== Exercise ==
Every line below that holds "Given" must be copied.

Records from a data collection
━━━━

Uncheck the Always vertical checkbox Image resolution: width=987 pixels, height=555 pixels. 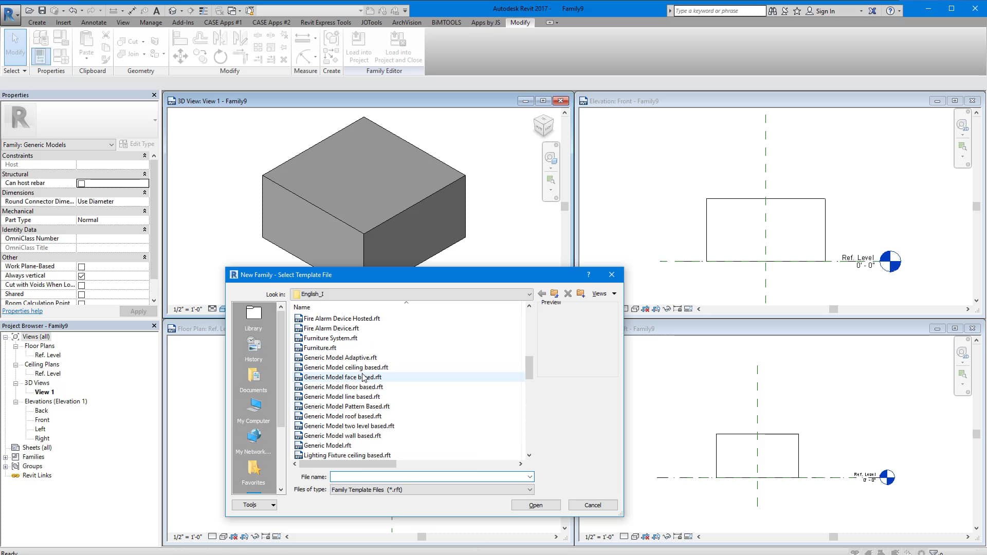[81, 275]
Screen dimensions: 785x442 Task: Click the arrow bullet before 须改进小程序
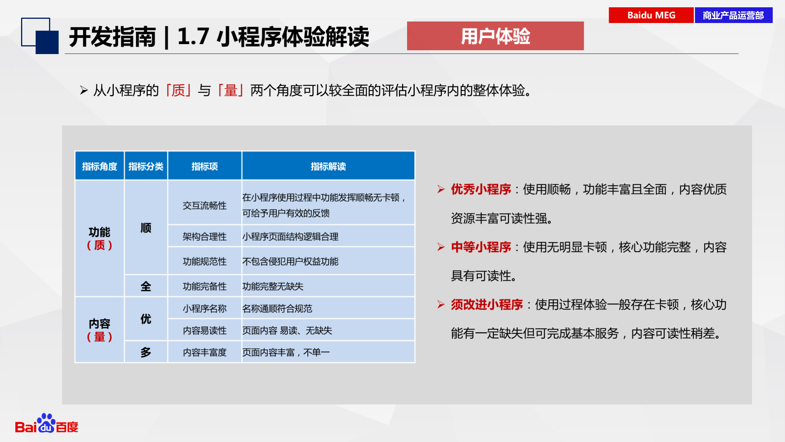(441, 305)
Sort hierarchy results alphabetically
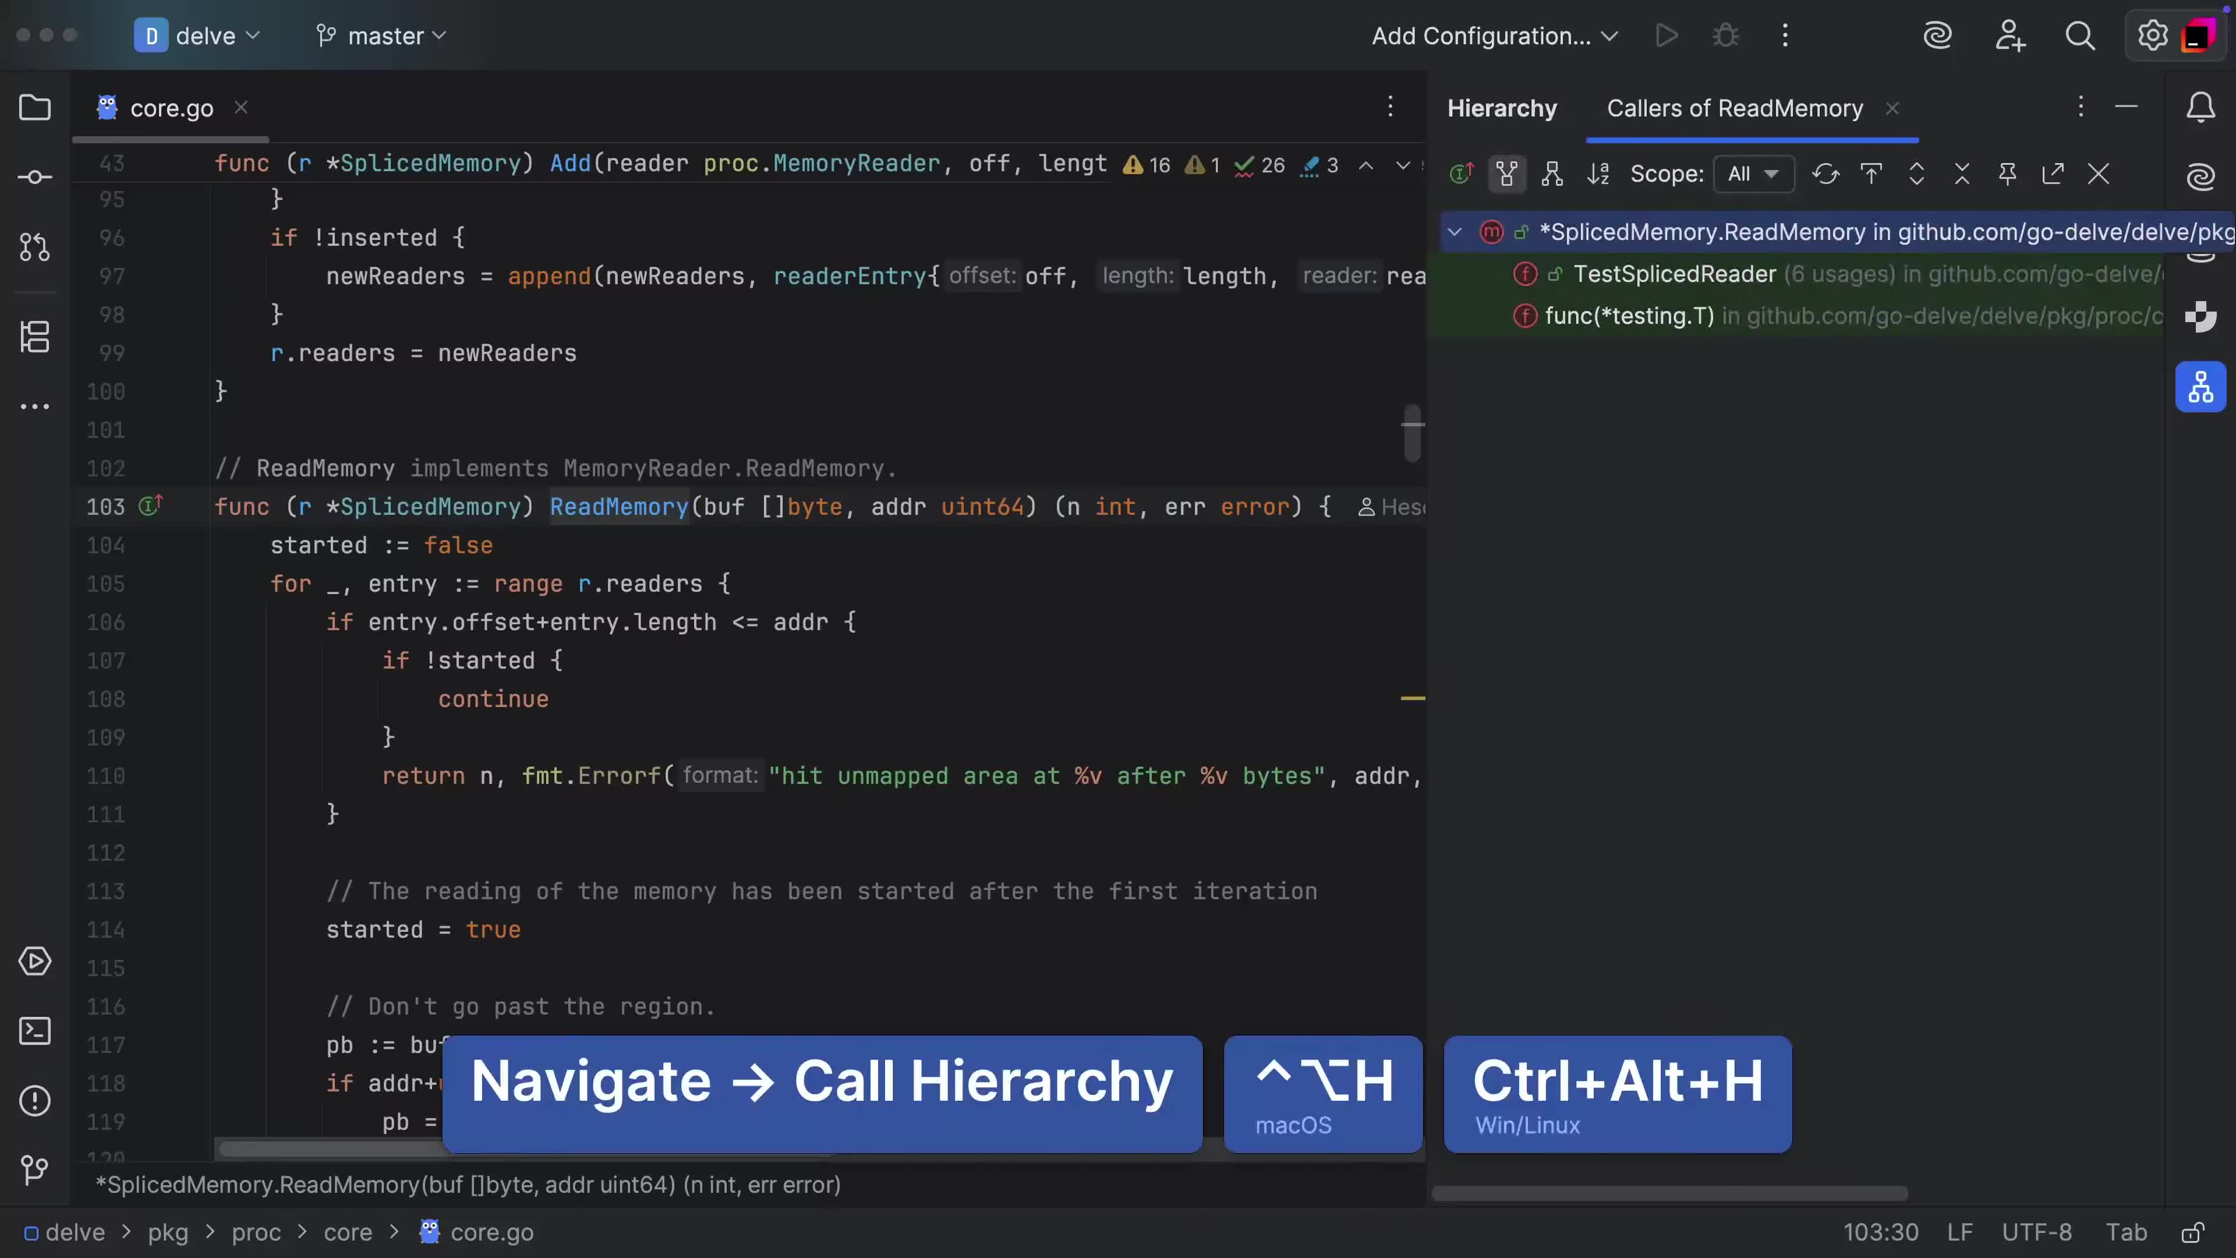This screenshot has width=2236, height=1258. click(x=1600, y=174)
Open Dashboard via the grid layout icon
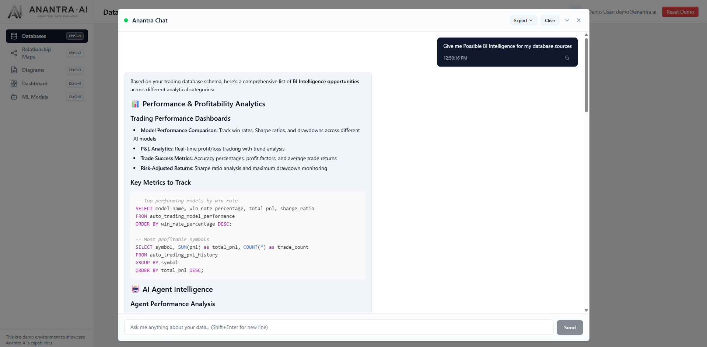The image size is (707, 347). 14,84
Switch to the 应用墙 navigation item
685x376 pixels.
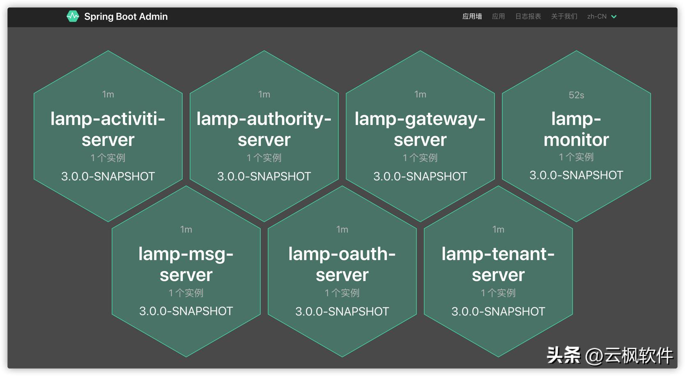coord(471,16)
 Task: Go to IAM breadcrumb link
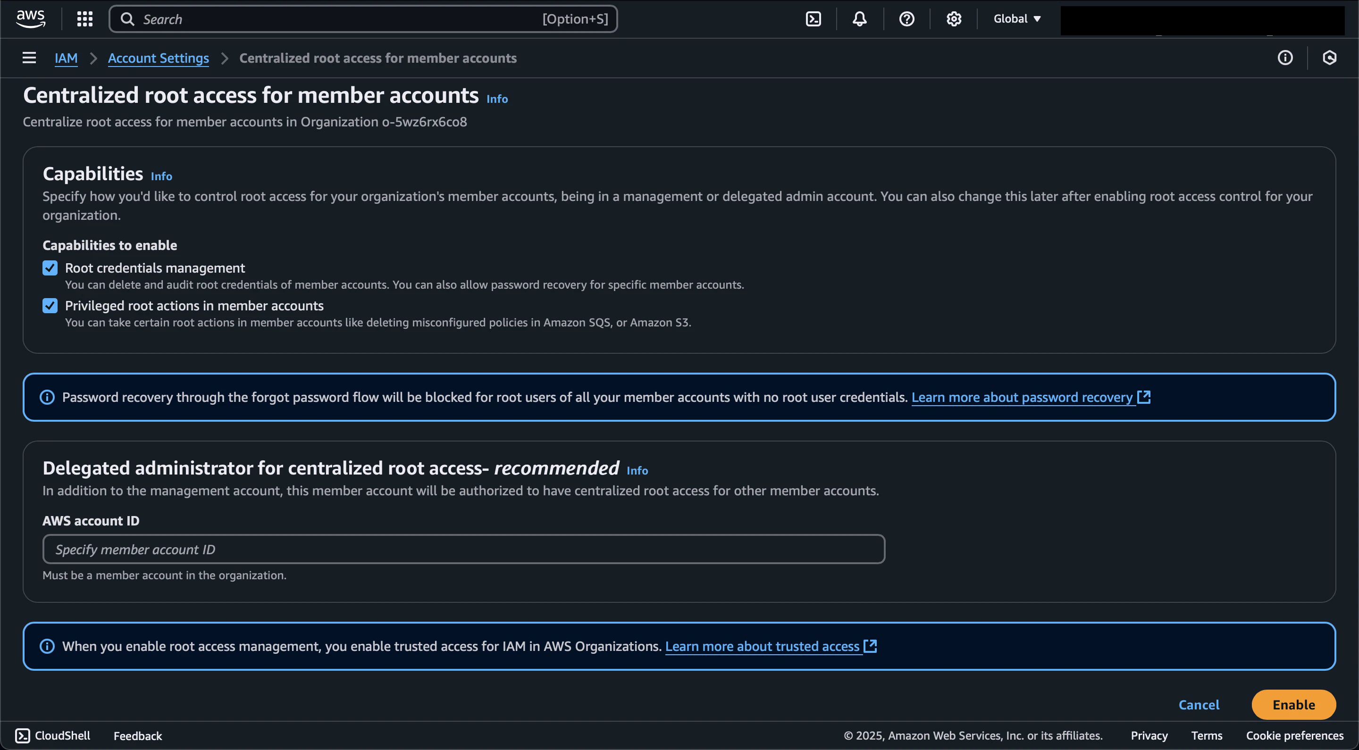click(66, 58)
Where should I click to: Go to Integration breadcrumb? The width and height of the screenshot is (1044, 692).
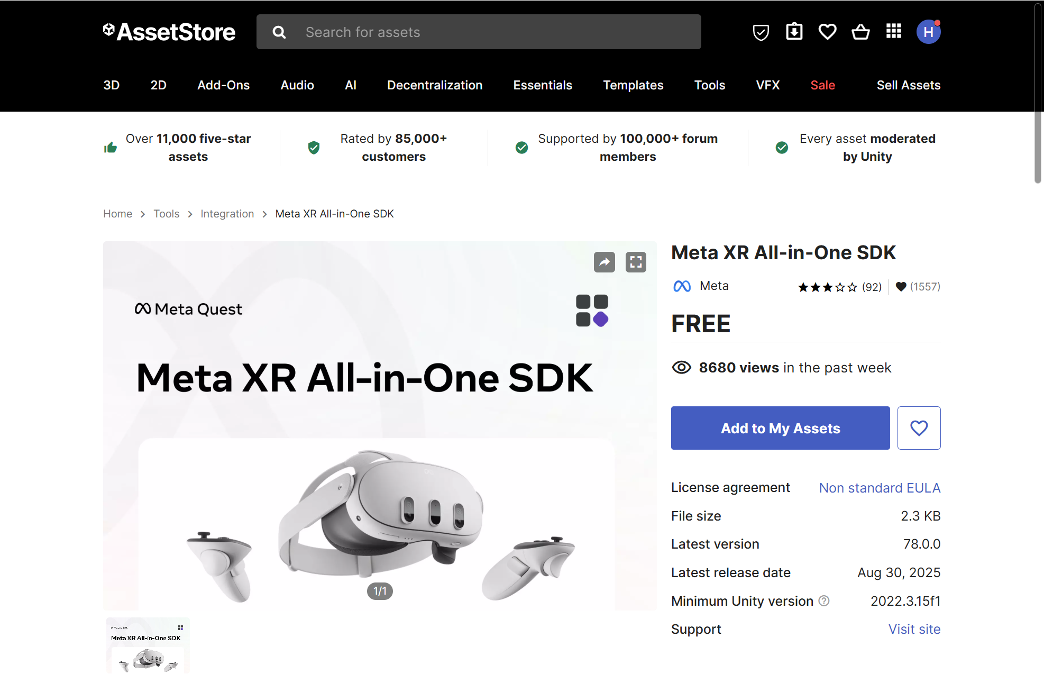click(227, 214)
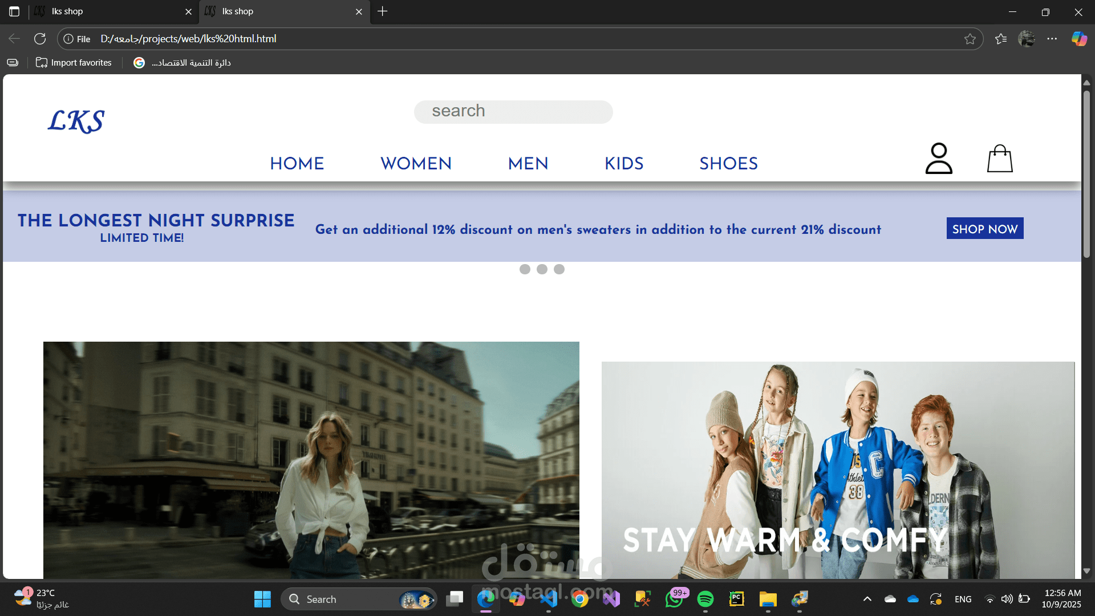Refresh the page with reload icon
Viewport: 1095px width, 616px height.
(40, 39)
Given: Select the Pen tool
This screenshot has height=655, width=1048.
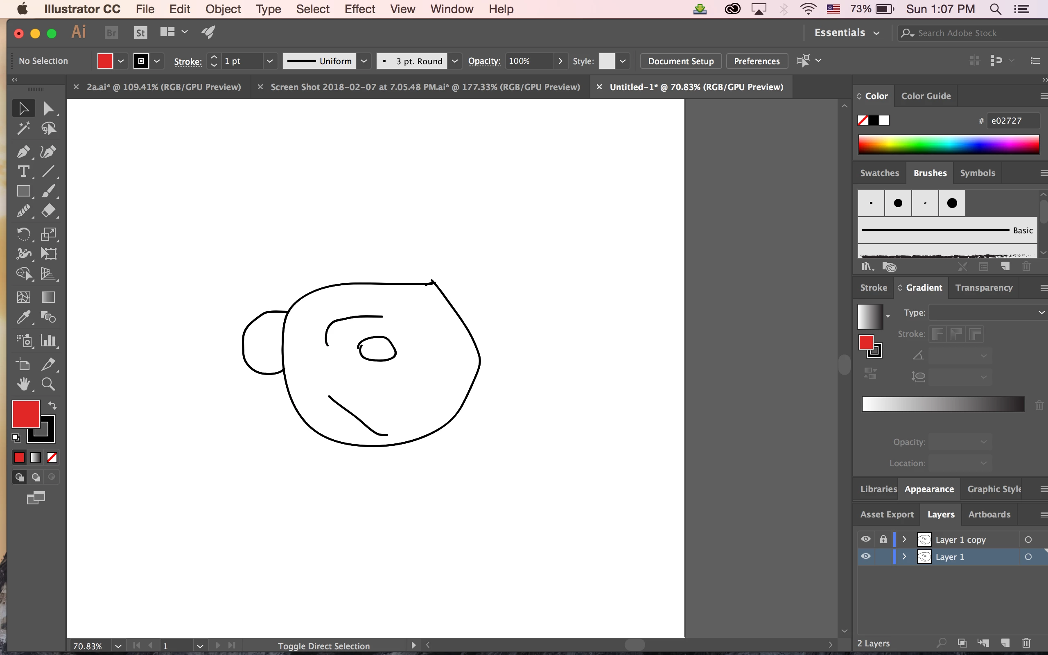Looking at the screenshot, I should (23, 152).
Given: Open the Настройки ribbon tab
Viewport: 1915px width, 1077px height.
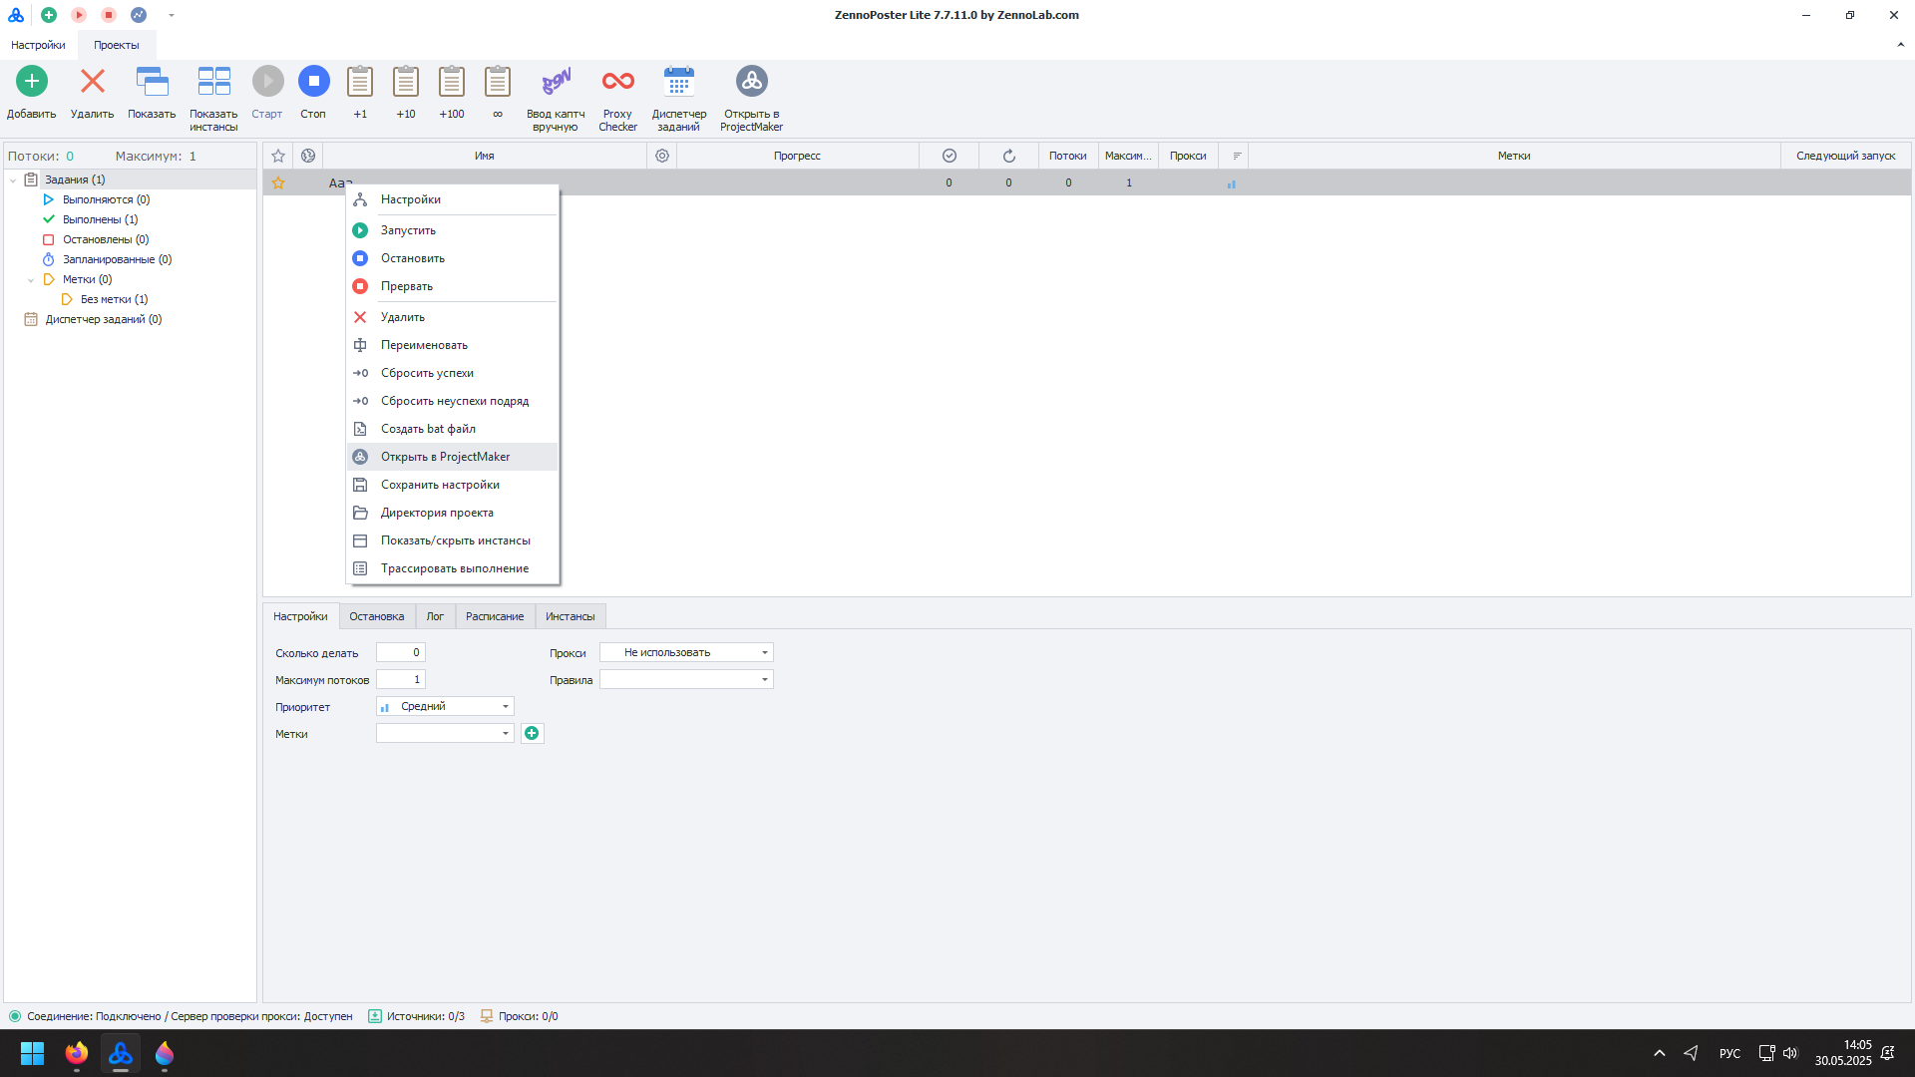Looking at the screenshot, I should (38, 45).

━━━━

== Response box ==
Given: Select the Pen tool
Given: Open the Настройки ribbon tab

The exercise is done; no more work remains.